Prerequisites / Recommended Optional Courses
Safety at Work and Electric Work Safety, MATLAB and Simulink, Transients and Frequency Analysis
Contents
Operation of a converter; operation of semiconductive components in power electronics; characteristics of power electronics components, such as voltage withstand and power losses.
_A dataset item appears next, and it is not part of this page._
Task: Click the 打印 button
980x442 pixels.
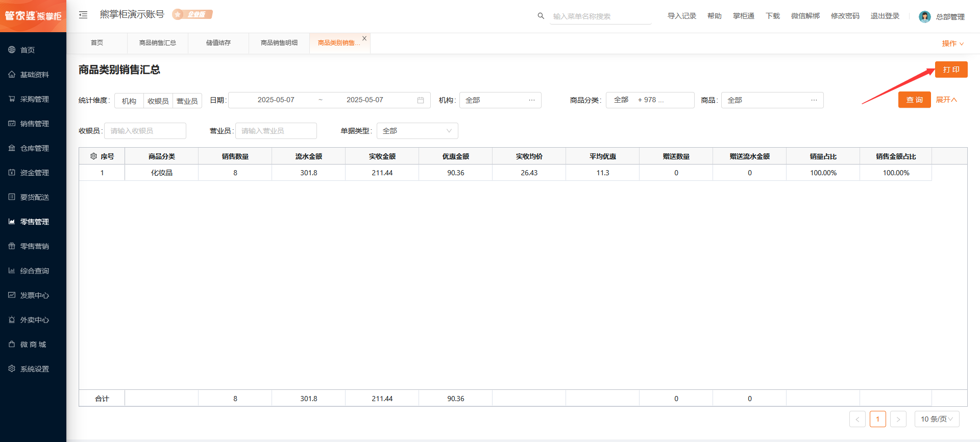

The structure and operating principles of line-commutated rectifiers and inverters and operation of forced commutated converters, such as inverters and DC circuit breakers. Dimensioning through study of thermal models. Current and voltage harmonics caused by converters, effects of reactive power. Reduction methods of negative effects and their special applications. Calculation and exercises to support the theoretical studies. Laboratory assignments include various measurement and testing activities.
Recommended or Required Reading and Other Learning Resources/Tools
Material supplied by the teacher.
Mode of Delivery / Planned Learning Activities and Teaching Methods
Contact teaching, independent calculation assigments, supervised laboratory assignments
Assessment Criteria
The general assessment criteria of VAMK.
Assessment Methods
The teacher’s assessment, submitted laboratory reports and assignments, exam.